Open stephantul opened 3 weeks ago
Batch inferencing causes a big drop in performance. When running:
model.encode(["I love sun bathing, but I always use sun screen!","I love sun bathing, but I always use sun screen!"])
it takes much longer than running 2x:
model.encode(["I love sun bathing, but I always use sun screen!"])
Is there any bottleneck for batch inferencing?
This is my testing code:
# pip install model2vec
from model2vec import StaticModel
# Load a pretrained Model2Vec model, this is the static version of BAAI/bge-base-en-v1.5
model = StaticModel.from_pretrained("minishlab/M2V_base_output")
Running in Jupyter with Python 3.11 on an M3 Max
%%time
for i in range(100_000):
model.encode(["I love sun bathing, but I always use sun screen!",
"I love sun bathing, but I always use sun screen!"])
# CPU times: user 1min 1s, sys: 4min 1s, total: 5min 3s # So much more CPU time here
# Wall time: 21.6 s
%%time
for i in range(100_000):
model.encode(["I love sun bathing, but I always use sun screen!"])

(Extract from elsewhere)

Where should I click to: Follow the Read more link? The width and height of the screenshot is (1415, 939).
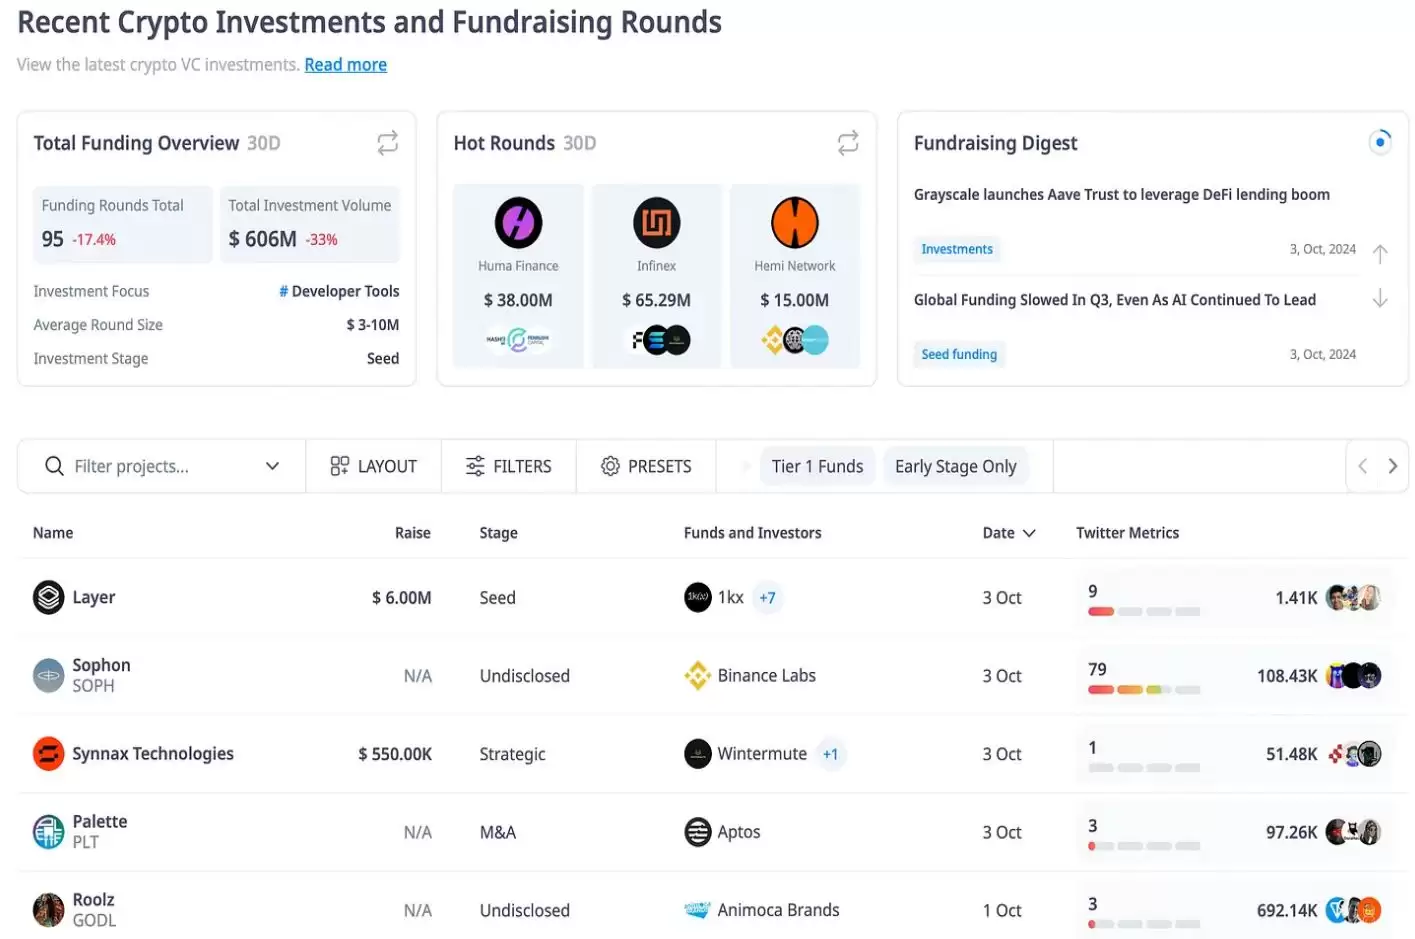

# CPU times: user 5.28 s, sys: 106 ms, total: 5.39 s
# Wall time: 5.39 s
Hi! Thanks for the comment.
Interesting. Neither me nor @Pringled were able to reproduce the slowdown. I think this is related to the dispatch in the rust tokenizer. It will spawn multiple workers, but because the strings are so short and there are only two, dispatching the workers only leads to overhead.
Could you run this snippet? It requires the datasets
library. The timings in the snippet are made with a regular m3 macbook.
from datasets import load_dataset
from model2vec import StaticModel
model = StaticModel.from_pretrained("minishlab/M2V_base_output")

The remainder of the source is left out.